About this task: Output, exactly and in full, only the lines from the one containing "You are a GUI" to the last line of the data. Pictures should not appear.

Supplied data:
□ □ □ □

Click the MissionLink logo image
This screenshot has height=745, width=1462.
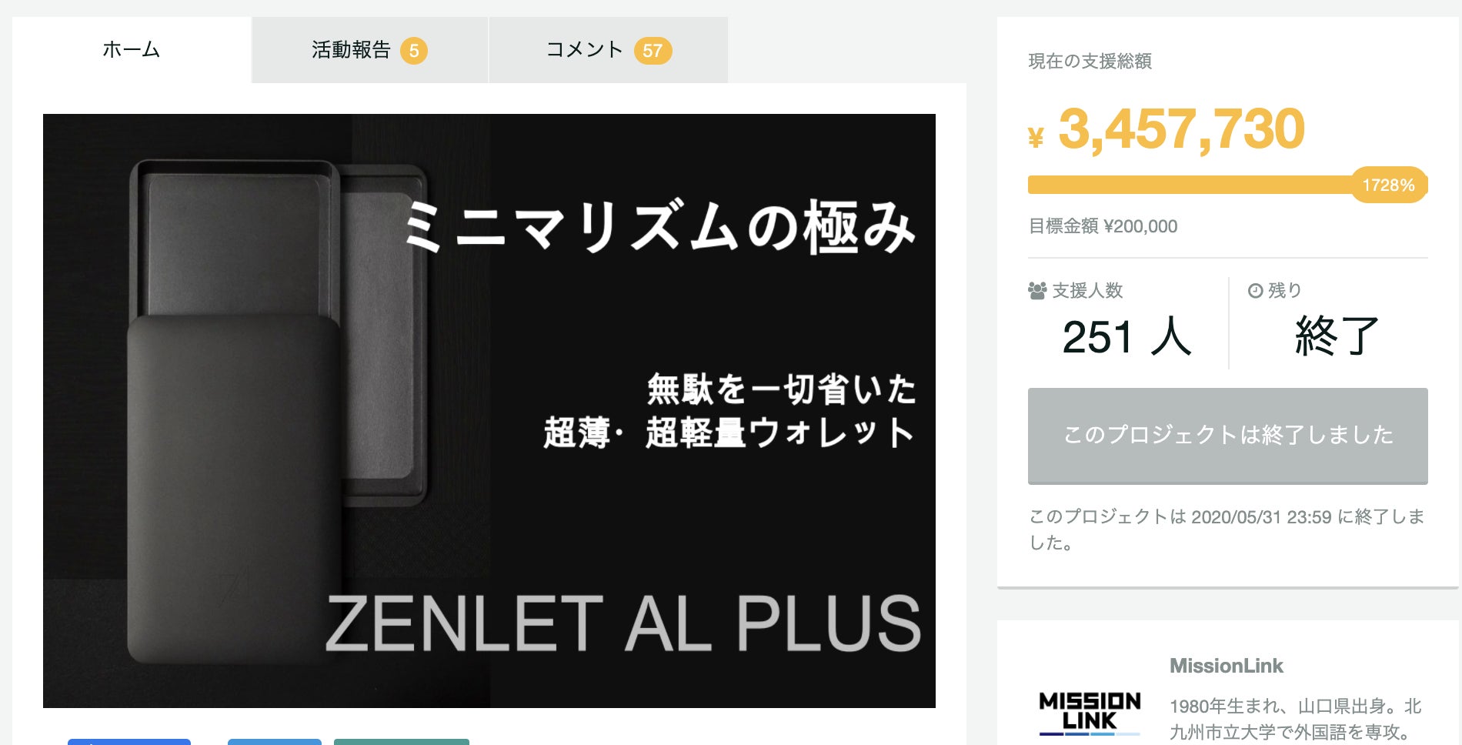(1090, 713)
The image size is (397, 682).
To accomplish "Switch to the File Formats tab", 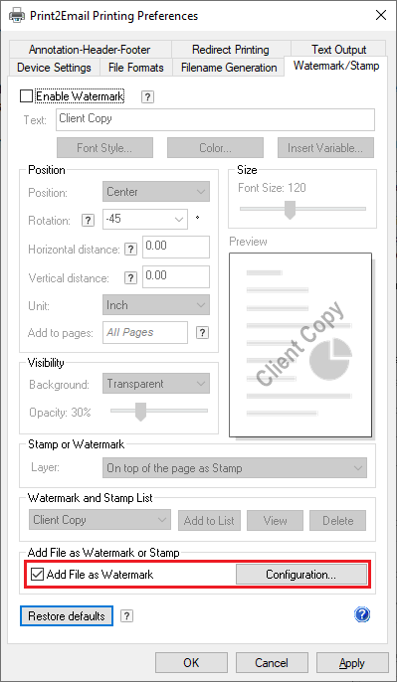I will point(136,68).
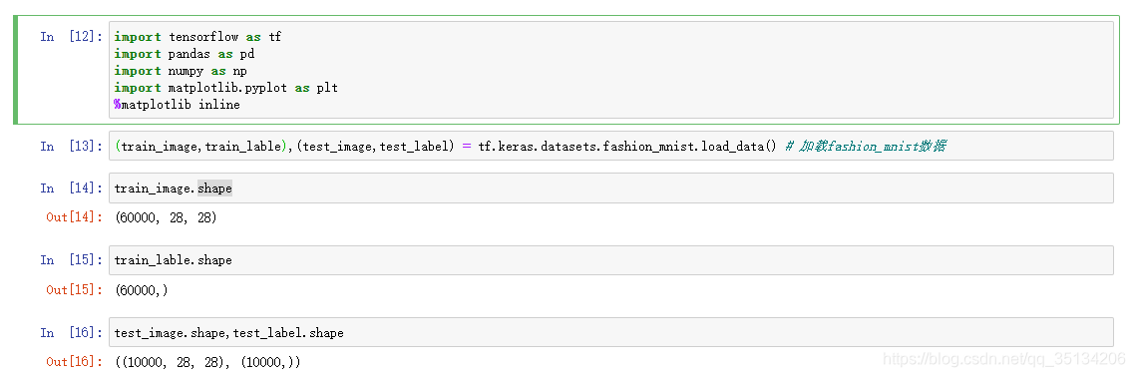The width and height of the screenshot is (1135, 377).
Task: Click the '%matplotlib inline' magic command line
Action: point(177,104)
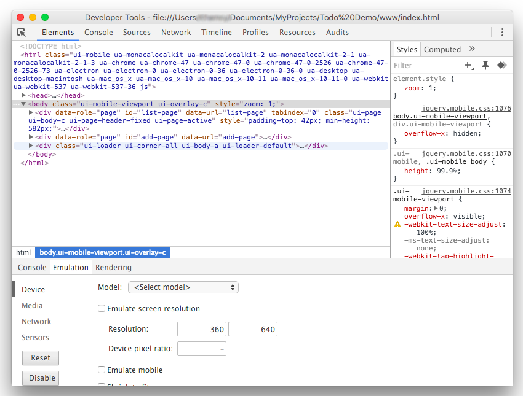Expand the add-page div node
Image resolution: width=523 pixels, height=396 pixels.
(31, 137)
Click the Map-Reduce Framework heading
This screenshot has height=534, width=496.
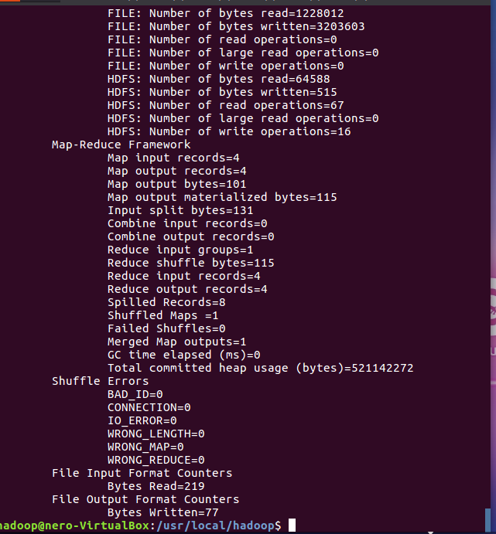click(121, 145)

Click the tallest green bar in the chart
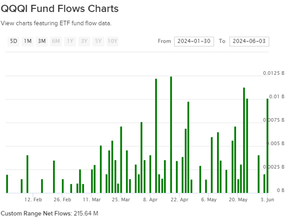pos(171,135)
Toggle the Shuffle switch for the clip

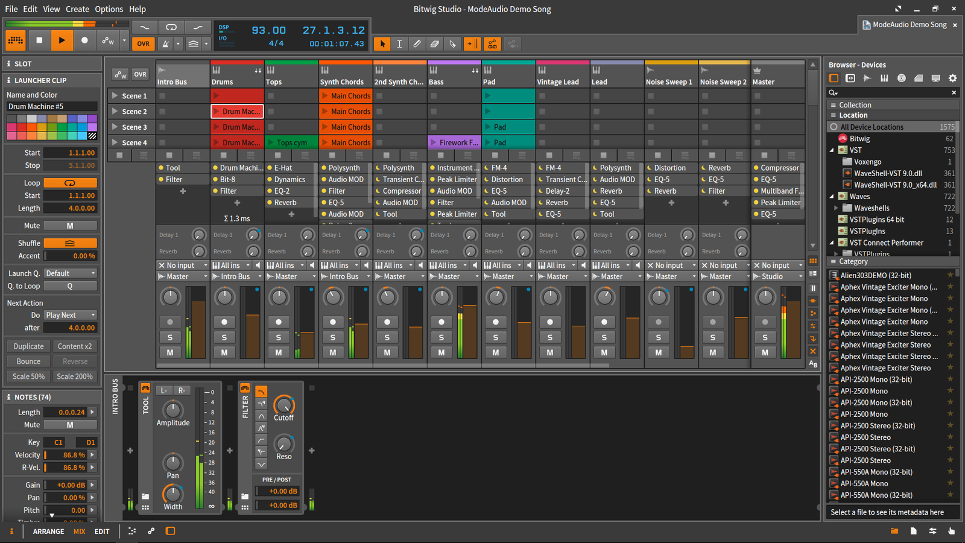click(x=70, y=243)
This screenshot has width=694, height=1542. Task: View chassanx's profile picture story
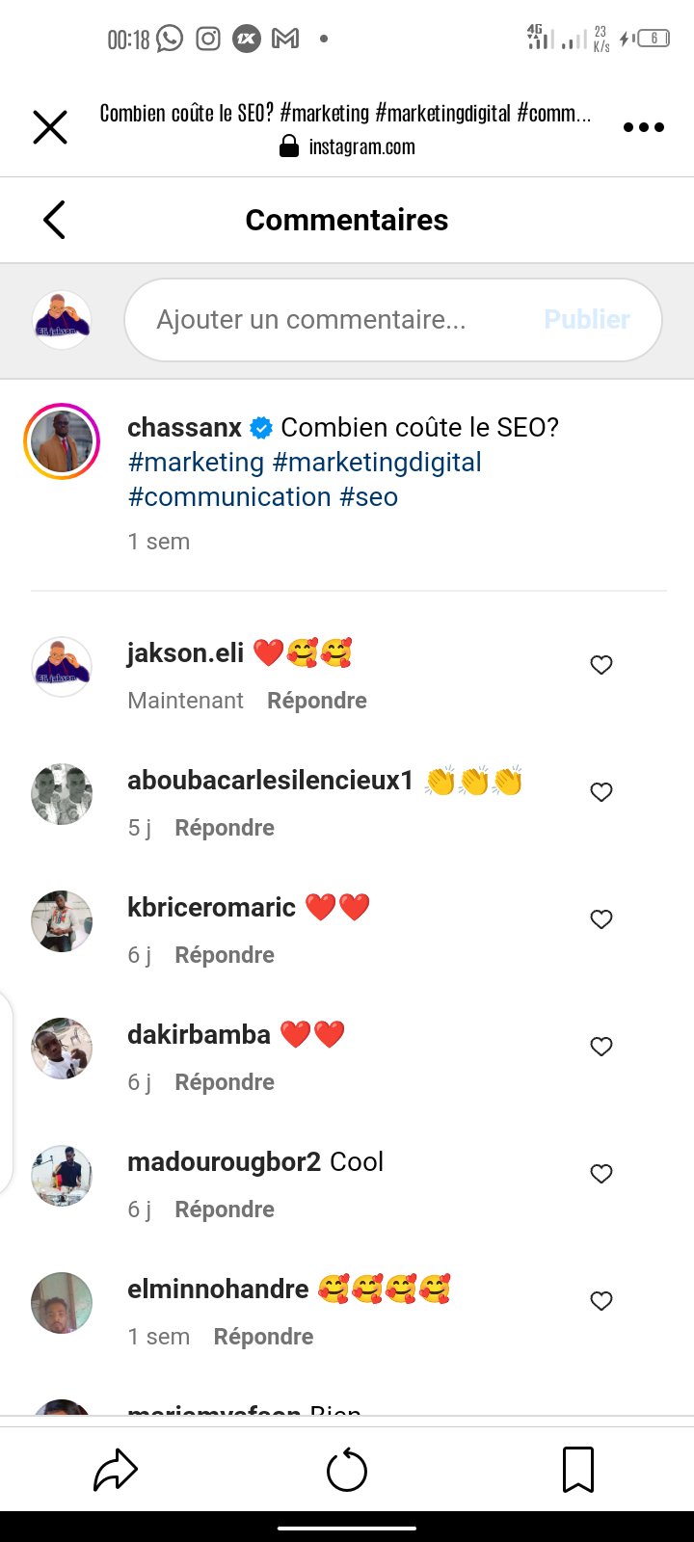[x=62, y=441]
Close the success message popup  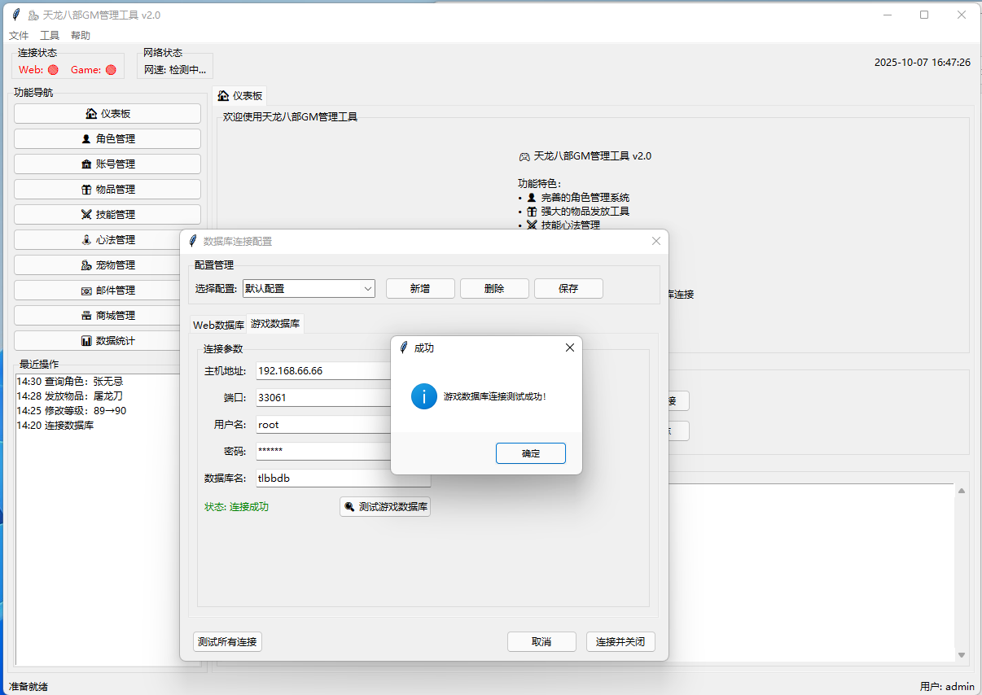pos(569,348)
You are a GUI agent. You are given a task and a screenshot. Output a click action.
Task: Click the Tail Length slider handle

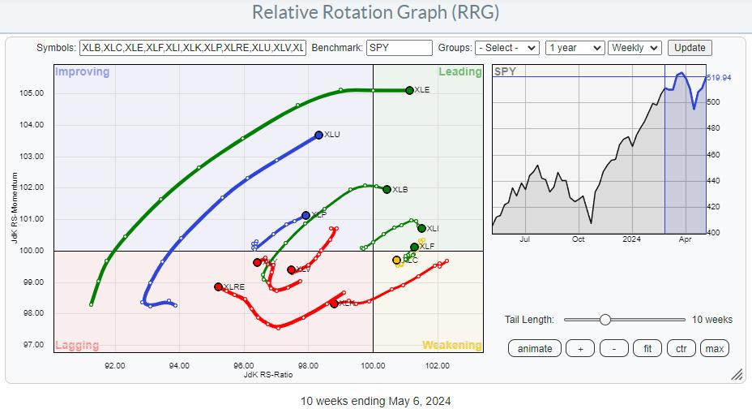(x=605, y=320)
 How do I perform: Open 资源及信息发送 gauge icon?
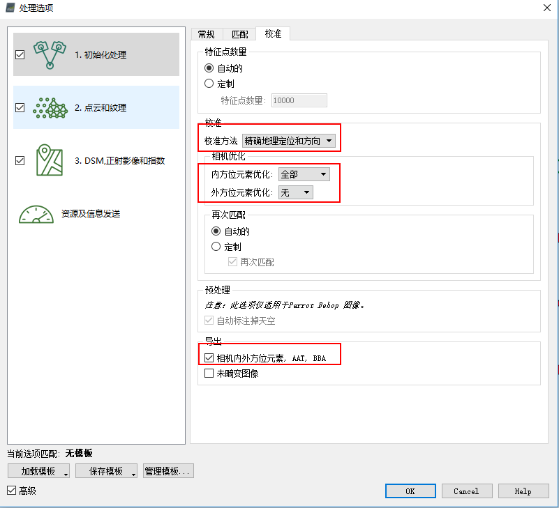coord(36,214)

□ □ □ □

Answer area:
You are a GUI agent. You are given a task and a screenshot. Output a click action.
Task: Click the Tail Length slider handle

(x=605, y=320)
 How do I perform: Open 资源及信息发送 gauge icon?
coord(36,214)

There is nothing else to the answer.